The performance gap is striking: Deepseek-V3.1 scored 11.9 percent, Kimi-K2-Instruct 24.1 percent, Qwen3-235B-A22B-Instruct 27.5 percent, and GLM-4.5 45.1 percent.

LIMI also nailed 71.7 percent of requirements on the first try, nearly doubling the best baseline. Its overall success rate was 74.6 percent, far ahead of GLM-4.5's 47.4 percent. On standard coding and scientific computing benchmarks, LIMI posted a 57.2 percent average, again leading all baselines. Alternative training approaches highlight the efficiency gap: for example, GLM-4.5 code, trained on 10,000 samples, reached only 47.8 percent on AgencyBench.

Some trajectories stretched to 152,000 tokens, highlighting the depth and complexity of the autonomous behaviors LIMI was able to learn.

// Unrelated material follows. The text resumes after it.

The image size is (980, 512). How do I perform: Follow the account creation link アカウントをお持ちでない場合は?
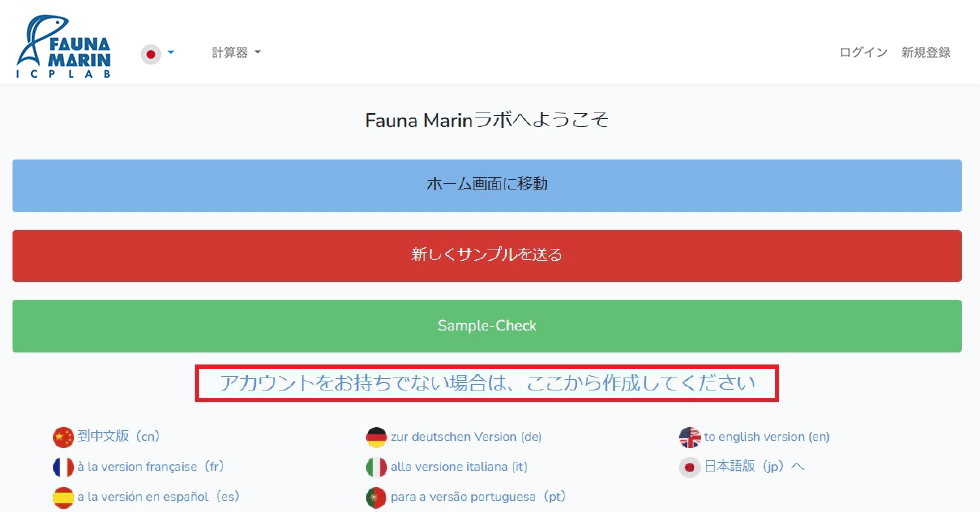[487, 383]
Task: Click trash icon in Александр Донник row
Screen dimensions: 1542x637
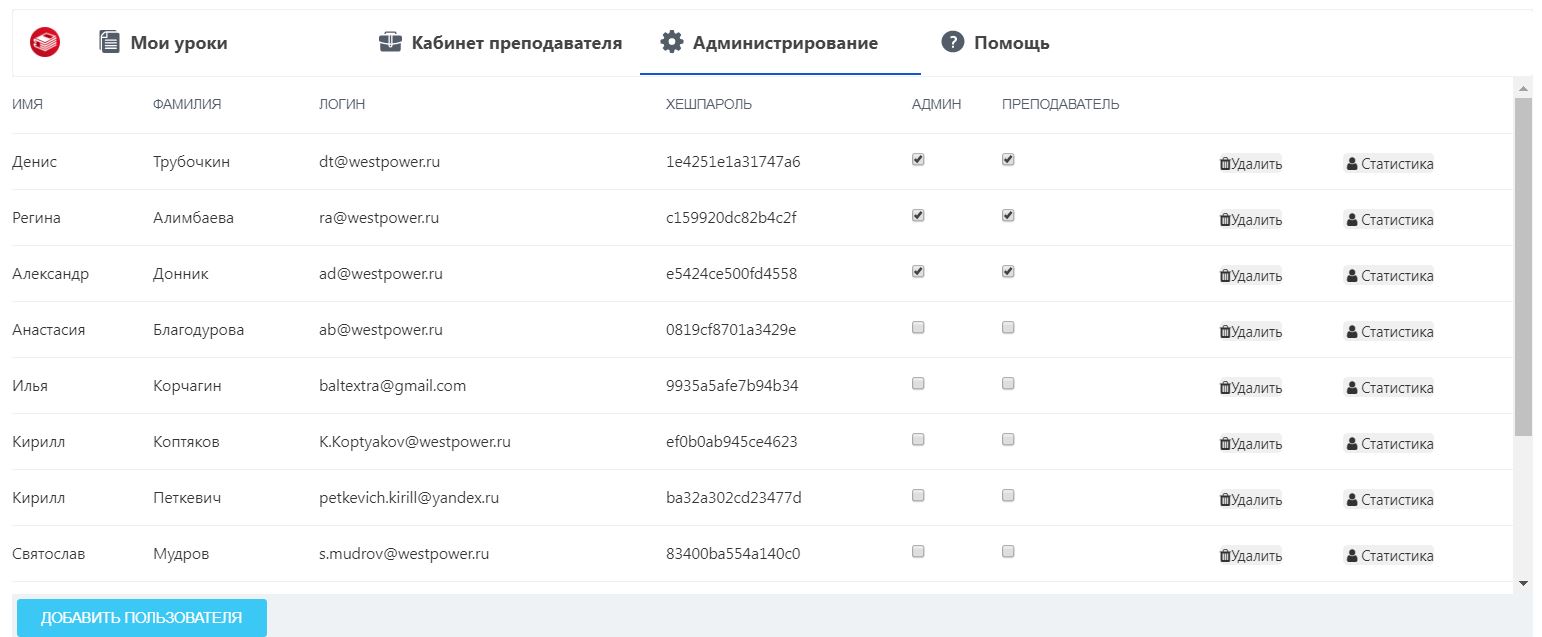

Rethinking AI training methods
The LIMI approach works across different model sizes. LIMI-Air, with 106 billion parameters, improved from 17.0 percent to 34.3 percent; the larger LIMI, with 355 billion parameters, jumped from 45.1 percent to 73.5 percent.
The results could change how autonomous AI systems are developed. While traditional methods rely on ever-larger training pipelines and massive datasets, LIMI points toward a different path. This approach looks promising, but it will need more research and real-world testing before it can become the new standard. The code, models, and datasets are all public.
Nvidia researchers have recently argued that most AI agents use language models that are far too large, and that models under 10 billion parameters may be sufficient for agentic tasks. LIMI's results back this up, offering empirical evidence that careful data curation can beat brute-force scaling.